Baseada em Jerusalém, a repórter da BBC Alice Cuddy afirmou que na sexta-feira conseguiu falar com contatos seus em Gaza mas, à noite, suas ligações e mensagens não pareciam chegar ao território palestino.
A maioria das pessoas com quem Cuddy vinha falando estava abrigada em Khan Yunis, após ter fugido de suas próprias casas em outros lugares.
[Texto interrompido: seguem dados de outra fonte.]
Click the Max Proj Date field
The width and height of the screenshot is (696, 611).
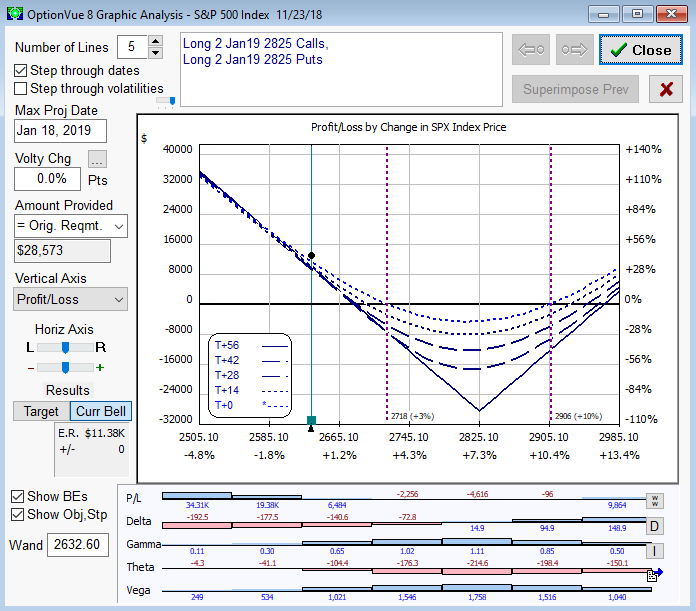[x=60, y=131]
Mas uma família que vive na parte central de Gaza contou à repórter mais cedo que tinha optado por não deixar sua casa por enquanto.
"Continuaremos morando aqui até encontrarmos uma maneira segura de sair", disse o pai pelo telefone de sua casa, cujas janelas e portas foram destruídas após ataques a edifícios próximos.
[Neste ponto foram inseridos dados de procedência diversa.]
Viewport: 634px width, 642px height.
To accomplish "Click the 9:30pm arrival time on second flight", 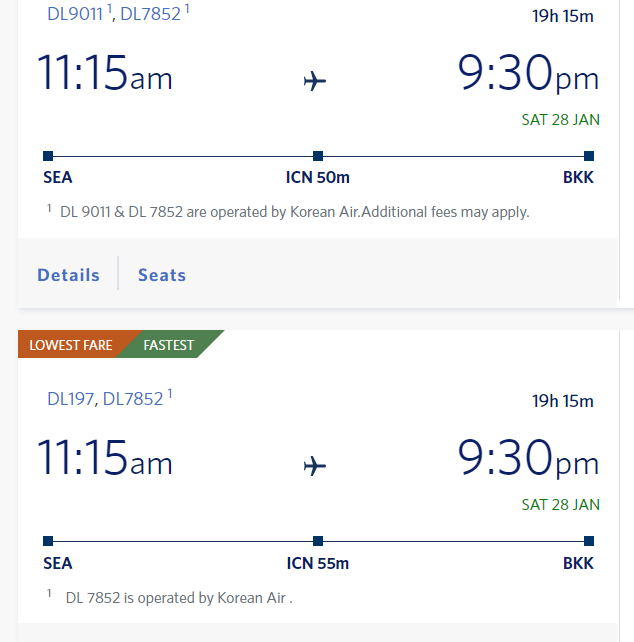I will (528, 459).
"Estamos em uma situação muito miserável. Principalmente as crianças, elas têm medo."
O repórter Mehdi Musawi, da BBC Árabe em Londres, também disse ter tido dificuldades de falar com suas fontes em Gaza durante todo o dia.
"No início da noite, todas as linhas de comunicação estavam fora do ar. E então, imagens ao vivo de Gaza mostraram escuridão total, exceto por flashes e bolas de fogo à distância", diz Musawi.
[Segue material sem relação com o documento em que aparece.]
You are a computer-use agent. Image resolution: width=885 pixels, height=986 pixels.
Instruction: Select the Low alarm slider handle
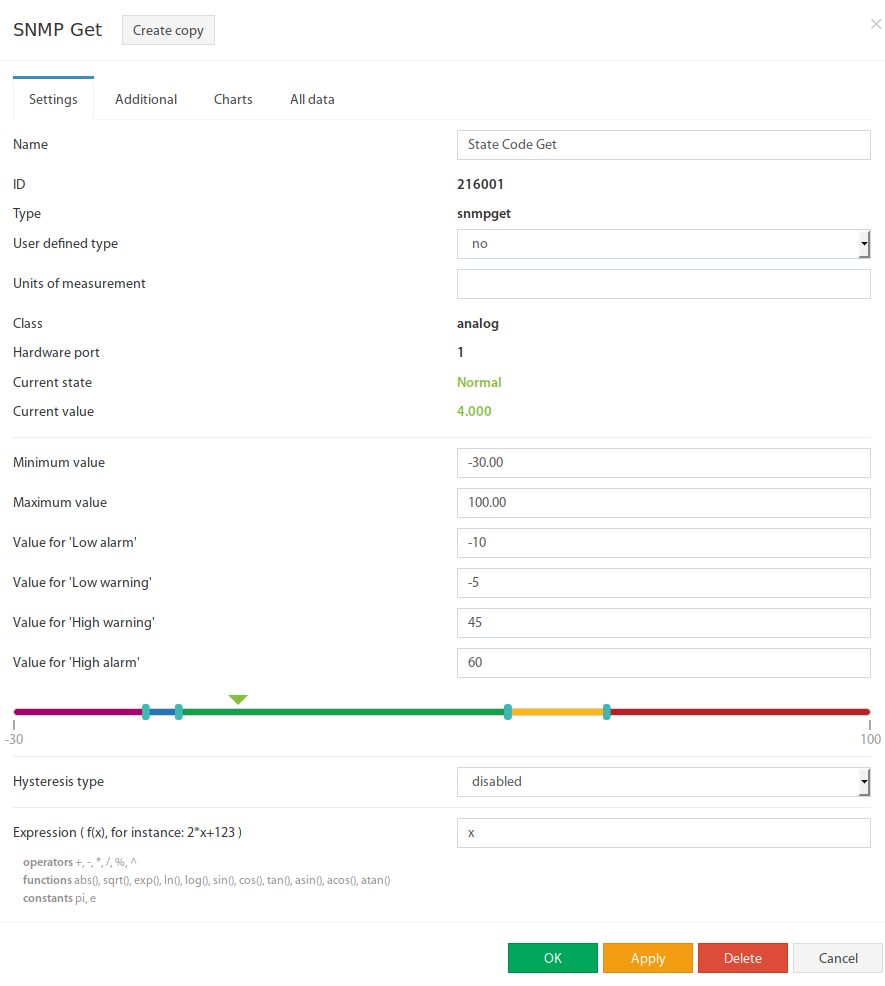[x=146, y=712]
"Enviei uma enxurrada de mensagens para as pessoas com quem havia falado antes, mas nenhuma resposta veio, nem mesmo um duplo visto para confirmar o recebimento."
O conflito
O grupo palestino Hamas, que controla a Faixa de Gaza, lançou em 7 de outubro um ataque surpresa a Israel, matando mais de 1.400 e capturando reféns.
Israel reagiu com bombardeios que já mataram mais de 8.000 pessoas, segundo o Ministério da Saúde em Gaza controlado pelo Hamas.
Em 14 de outubro, as forças israelenses anunciaram para breve uma ofensiva ainda maior por ar, terra e mar contra o território.
Israel também deu um ultimato aos moradores no norte da Faixa de Gaza — cerca de 1,1 milhão de pessoas — para se deslocarem para o sul do território.
Esse prazo, estendido algumas vezes, expirou no dia 15 de outubro.
O norte de Gaza — que inclui a Cidade de Gaza e dois campos de refugiados — é uma das partes mais densamente povoadas do território.
Na ocasião, o Hamas disse aos civis que ignorassem a ordem de evacuação, descrevendo-a como "propaganda falsa".
No entanto, milhares de palestinos obedeceram à ordem de Israel e abandonaram suas casas.
Apesar disso, Israel bombardeou e continua bombardeando várias localidades no sul do território.
Segundo a agência da ONU para os refugiados palestinos, a situação no sul de Gaza é tão ruim que alguns civis estão voltando para o norte.
O ministro da Defesa israelense, Yoav Gallant, disse que a campanha militar em Gaza "pode levar um mês, dois ou três, mas no final não haverá mais Hamas".